Times of Zambia | 15 October 2009

Zambia: Economic Partnership Agreements - for the Rich Or Poor?

The signing ceremony of the Economic Partnership Agreement (EPA) between the European Union (EU) and the East and Southern Africa Bloc (ESA) to which Zambia belongs, raised some eyebrows, but also drew attention to something deeper when Zambia and other members refused to sign.

If the statements from the Minister of Commerce Trade and Industry, Felix Mutati and COMESA secretary general Sindiso Ngwenya are anything to go by, the most telling signal is that the EU does not want an EPA that would genuinely cover development concerns raised by members of ESA.

If the EPA is an instrument for promoting development, the Jesuit Centre for Theological Reflection (JCTR) is broadly in favour of the essence of what the EPA proposes with regard to improved trade prospects, regional integration and the fight against poverty.

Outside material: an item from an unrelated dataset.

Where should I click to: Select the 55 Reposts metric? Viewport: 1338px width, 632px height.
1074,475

Of course this does not go without the concerns and pitfalls that we have observed over the past few years and have never been shy of raising with both the Government and the EU in different fora.

Among the serious concerns are the aspects of liberalisation of sectors and the time frame to further open the economy. This is because Zambia, like most of the countries that have liberalised in the past 20 years, has also experienced an increasing level of inequality.

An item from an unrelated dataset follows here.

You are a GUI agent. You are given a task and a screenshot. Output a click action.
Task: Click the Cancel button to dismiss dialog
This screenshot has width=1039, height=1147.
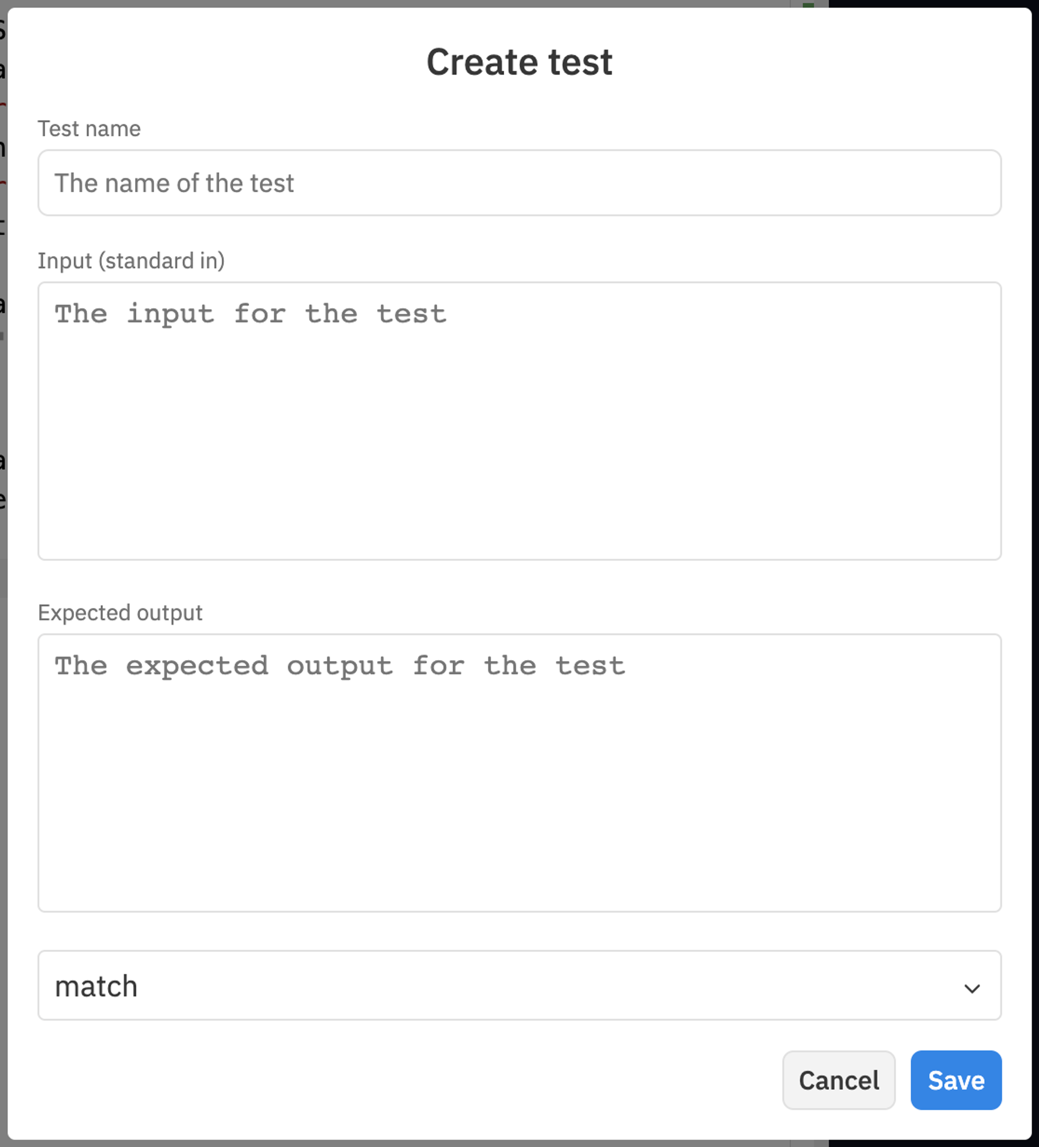point(839,1080)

Although absolute poverty has been found to decrease, the level of inequality has in fact increased.

A 2005 World Bank report concludes that during the 1990s countries with rapid economic growth and trade liberalisation achieved absolute poverty reduction but experienced increased inequality.

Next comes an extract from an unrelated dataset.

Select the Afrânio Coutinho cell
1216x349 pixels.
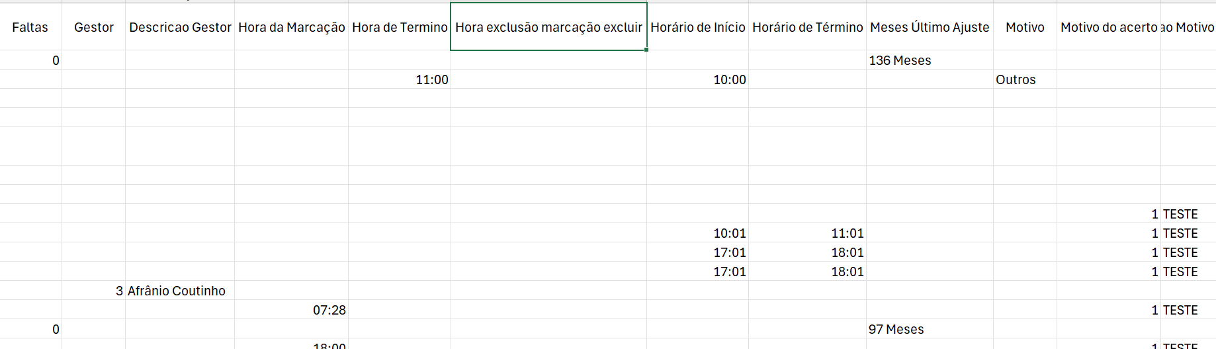[x=179, y=291]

The Zambia’s Living Conditions Monitoring Survey (LCMS IV) illustrates that overall poverty reduced by six per cent from 70 per cent during the period 1991 - 2006.

But the Central Statistical Office (CSO) figures suggest that there is a contrasting level of poverty in the rural areas, where it stands at 80 per cent as compared to the urban areas at 36 per cent.

More importantly, the LCMS III shows Zambia has a significantly high level of inequality prevailing where some 50 per cent of the population claims 15 per cent of national income and only 10 per cent claims 48 per cent of total national income.

Throwing caution to liberalisation

The liberal economic system is failing to deliver on equitable distribution of resources.

Recent studies establish that increased trade has tended to benefit elites in both rich and poor countries, thus increasing income inequalities.

This suggests that the national and international economy is structurally biased to the wealthy and the powerful.

This subsequently means that market failure is occurring and that there are no comparable policies or institutional support to address it.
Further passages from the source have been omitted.